Just as players cross frontiers to ply their trade, so too do coaches and managers. Often, someone anonymous in his homeland makes the front pages of newspapers after inspiring another nation to success. When it comes against the country of their birth, the headlines are just that much bigger.

Bruno Metsu, who had something of a nomadic career in French football, became a global name after coaching the Senegalese to a 1-0 upset over Les Bleus in the opening game of the 2002 World Cup.

Before he helped a skilled England bowling quartet to reverse-swing Australia to defeat in the Ashes series of 2005, Troy Cooley was little known outside his native Tasmania.

Each man built on that success. Metsu went on to win the Asian Champions League with Al Ain, while Cooley went back to Australia to work with another group of gifted bowlers.

This sporting conflict of interest will be part of the background when India take on South Africa next month in a contest between the two best sides in the world.

Gary Kirsten, who has now coached the Indians for nearly three years, played for the Proteas for more than a decade, scoring 21 Test hundreds and 13 in the one-day arena. Until Graeme Smith came along, he was the most accomplished opening batsman the country had had since Barry Richards.

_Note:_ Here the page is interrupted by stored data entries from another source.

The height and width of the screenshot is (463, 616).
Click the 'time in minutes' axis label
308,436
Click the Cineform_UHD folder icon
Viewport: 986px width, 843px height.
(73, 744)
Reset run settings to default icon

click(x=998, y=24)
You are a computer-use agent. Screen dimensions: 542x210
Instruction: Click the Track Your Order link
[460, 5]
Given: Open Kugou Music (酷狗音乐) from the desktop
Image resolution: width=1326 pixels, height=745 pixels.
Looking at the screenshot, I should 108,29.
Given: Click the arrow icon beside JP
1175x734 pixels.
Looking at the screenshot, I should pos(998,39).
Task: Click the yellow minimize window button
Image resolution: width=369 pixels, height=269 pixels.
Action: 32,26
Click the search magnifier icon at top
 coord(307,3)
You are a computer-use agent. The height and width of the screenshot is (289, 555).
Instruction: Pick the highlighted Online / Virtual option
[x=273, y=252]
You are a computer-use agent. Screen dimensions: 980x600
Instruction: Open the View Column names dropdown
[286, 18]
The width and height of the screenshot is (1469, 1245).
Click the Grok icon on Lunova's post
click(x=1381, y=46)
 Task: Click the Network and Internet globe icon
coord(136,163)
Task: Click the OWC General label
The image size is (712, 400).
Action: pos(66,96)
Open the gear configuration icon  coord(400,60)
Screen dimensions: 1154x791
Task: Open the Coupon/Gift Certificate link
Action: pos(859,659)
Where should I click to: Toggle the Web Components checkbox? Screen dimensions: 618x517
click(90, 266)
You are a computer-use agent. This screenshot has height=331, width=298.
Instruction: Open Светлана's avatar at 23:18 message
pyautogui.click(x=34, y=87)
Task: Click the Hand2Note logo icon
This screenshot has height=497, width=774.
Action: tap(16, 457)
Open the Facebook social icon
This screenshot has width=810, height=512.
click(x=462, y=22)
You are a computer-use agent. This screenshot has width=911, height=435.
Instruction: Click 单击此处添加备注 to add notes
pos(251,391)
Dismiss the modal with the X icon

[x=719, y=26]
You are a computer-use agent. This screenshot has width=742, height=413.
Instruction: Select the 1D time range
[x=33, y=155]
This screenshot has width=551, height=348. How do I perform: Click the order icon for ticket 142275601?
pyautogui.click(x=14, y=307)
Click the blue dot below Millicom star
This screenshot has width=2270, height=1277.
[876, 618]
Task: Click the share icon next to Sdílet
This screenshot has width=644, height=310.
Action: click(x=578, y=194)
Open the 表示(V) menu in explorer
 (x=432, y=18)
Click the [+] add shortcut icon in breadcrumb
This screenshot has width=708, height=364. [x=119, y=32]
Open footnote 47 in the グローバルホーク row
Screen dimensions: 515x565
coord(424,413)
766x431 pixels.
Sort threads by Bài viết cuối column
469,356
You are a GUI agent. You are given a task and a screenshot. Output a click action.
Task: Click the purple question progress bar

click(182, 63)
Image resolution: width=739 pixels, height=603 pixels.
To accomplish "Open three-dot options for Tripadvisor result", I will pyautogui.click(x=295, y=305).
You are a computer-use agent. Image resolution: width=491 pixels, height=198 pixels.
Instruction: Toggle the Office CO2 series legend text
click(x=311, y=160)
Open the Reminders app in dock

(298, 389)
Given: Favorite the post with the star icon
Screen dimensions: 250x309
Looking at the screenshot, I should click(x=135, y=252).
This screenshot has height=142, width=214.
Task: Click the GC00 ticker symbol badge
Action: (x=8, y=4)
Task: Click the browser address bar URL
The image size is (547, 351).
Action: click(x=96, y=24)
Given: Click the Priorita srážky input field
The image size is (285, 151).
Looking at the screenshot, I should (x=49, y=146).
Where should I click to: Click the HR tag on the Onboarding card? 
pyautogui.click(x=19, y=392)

As coach, Kirsten's style has been as understated as his batting once was. Just as he once laid the foundations for the flashier stroke players in the middle order, he now prepares the team and then retreats into the background. The contrast with India's previous foreign coach could not be more stark.

Greg Chappell was a legend of the game, who also loved his interactions with the media.

After India's first win on South African soil, at Johannesburg in 2006, he invited a group of journalists to the hotel for a chat.

He held forth for an hour and a half, and the full transcript came to nearly 10,000 words. There were some daily newspapers that ran it in two parts.

Chappell had many detractors for his abrasive style of functioning, but he also did some excellent work behind the scenes with a younger generation of players.

What he did not do was stay away from the strobe lights. The ill-advised plan to bat Sachin Tendulkar in the middle order probably put paid to India's World Cup hopes in 2007, while the lengthy clash of wills with Sourav Ganguly at the start of his tenure ensured that players seldom felt secure.

Kirsten gives the impression that he loathes speaking into the microphone.

Whenever the team is successful, as they have often been on his watch, he has been more than happy to stay in the dressing room and celebrate.

When they have had bad days, he has fronted up to the media and defended the players as fiercely as a lioness would her cubs.

On the one occasion when he lashed out, after India's exit from the World Twenty20 in England in 2009, his anger was directed at the foolish scheduling of the Indian Premier League which had left most of his group of players fatigued and listless.

His support staff have played a part too. Eric Simons, who played briefly for South Africa in the mid-1990s, is a recent addition to the ranks and has been helping the likes of Ishant Sharma and Shanthakumaran Sreesanth rediscover their rhythm.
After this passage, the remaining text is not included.